Solvent developers will have little or no choice in the matter, but the Department of Finance has offered a fig leaf. "Generally speaking, it is not the intention of that the individual borrowers will be able to opt out", but details and legislation have yet to be worked out. That's a chink in the door for those who don't want to be involved. Using the courts, though, offers less hope.
Solicitor and developer Noel Smyth said that banks might be able to challenge the introduction of mandatory powers to acquire loans, on the basis that it is an infringement of rights. However, he feels developers have less grounds to challenge any loans being moved into NAMA. "If a bank wants to assign the benefit of contract to a third party, there's nothing in law to stop that. If they decide they want to sell off the loan, there's no reason they can't," he said.
One major developer, who asked to remain anonymous, expressed fear that the banks would no longer provide working capital for sites until NAMA officially comes into being. "This could take another 12 to 18 months. Why would the banks give more money in the meantime when they might only get 80% of that back. If that happens, we could all go bust," the clearly worried developer said.
In his opinion, there are a lot of developers slightly underwater "or at the break-even point, but at least they know what they're doing. A lot of the syndicates that got involved don't have a clue."

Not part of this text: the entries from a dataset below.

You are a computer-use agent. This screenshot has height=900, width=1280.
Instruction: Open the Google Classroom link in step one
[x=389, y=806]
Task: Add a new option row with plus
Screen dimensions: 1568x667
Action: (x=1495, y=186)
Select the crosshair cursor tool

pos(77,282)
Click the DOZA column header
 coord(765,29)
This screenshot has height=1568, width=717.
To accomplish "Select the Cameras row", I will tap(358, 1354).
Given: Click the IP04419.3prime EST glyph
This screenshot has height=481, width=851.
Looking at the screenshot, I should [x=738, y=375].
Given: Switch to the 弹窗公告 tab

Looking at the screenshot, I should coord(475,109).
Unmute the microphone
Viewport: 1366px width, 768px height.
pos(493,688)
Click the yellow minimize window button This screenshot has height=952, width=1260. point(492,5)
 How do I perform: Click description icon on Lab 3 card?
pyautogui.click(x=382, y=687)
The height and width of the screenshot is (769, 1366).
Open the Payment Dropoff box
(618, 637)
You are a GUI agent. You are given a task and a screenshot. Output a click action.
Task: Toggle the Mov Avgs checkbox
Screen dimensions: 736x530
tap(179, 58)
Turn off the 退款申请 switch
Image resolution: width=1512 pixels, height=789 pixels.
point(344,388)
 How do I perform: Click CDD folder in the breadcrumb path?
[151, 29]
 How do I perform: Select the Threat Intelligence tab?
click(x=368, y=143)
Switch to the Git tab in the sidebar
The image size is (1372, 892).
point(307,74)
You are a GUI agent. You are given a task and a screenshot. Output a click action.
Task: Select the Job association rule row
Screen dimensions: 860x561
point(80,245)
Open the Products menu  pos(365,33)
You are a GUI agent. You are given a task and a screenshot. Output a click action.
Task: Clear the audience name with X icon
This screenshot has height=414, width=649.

However, economist Peter Bacon, who drew up the NAMA?plan, does not agree with the developers saying that most of the property development companies involved "do not have the depth of management skills to engage in the kind of portfolio sales and work-outs which ultimately are required to resolve the impairment issue".
A second fear is what happens when the loan term ends? Most banks loaned for development and investments on a three-year basis, with new facilities then put in place. NAMA however will not have a banking licence. Will the loans have to be repaid as soon as the facility ends?
A number of experts also expressed fears about the availability of construction finance. "NAMA will have the title and the mortgage charge on the land, so why would anybody loan money to allow something be built without that security," said one senior development land expert.
Bacon has long-fingered that, stating that, while "many of the impaired assets will be capable of achieving higher values if they can be worked out rather than disposed", this shortcoming in their ability to raise finance "cannot be put right now and it represents a significant impediment looking forward to resolution of the impairment issue".
A developer with retail, office and land interests predicted that the models used by the Dublin Docklands Development Agency will be used. When a developer has gone bust and ownership moved to NAMA, it could seek planning permission on the site and then invite tenders from developers to acquire the land. In other cases, a joint development structure could be used with a split-security structure and with profits being divided between the sides.
Others believe schemes will be built using licences, meaning a builder comes in and builds out the site without ever technically owning it. They would be paid a set percentage of the profits as part of the deal. Building on licence was supposed to be banned in 2007, but then Minister for Finance Brian Cowen did not sign off on it and the legislation was eventually put on ice.
So how long could NAMA exist? Ten to 15 years seems to be accepted in the property industry, meaning it is no short-term fix. Numerous people in the industry are wondering where the employees will come from, what inevitably shiny office NAMA will rent and just how the land will be valued before its transfer. The consensus seems to be that the government will overpay, that NAMA will lose the state significant amounts of money, but the government will hope to drag back the difference from the banks in levies afterwards.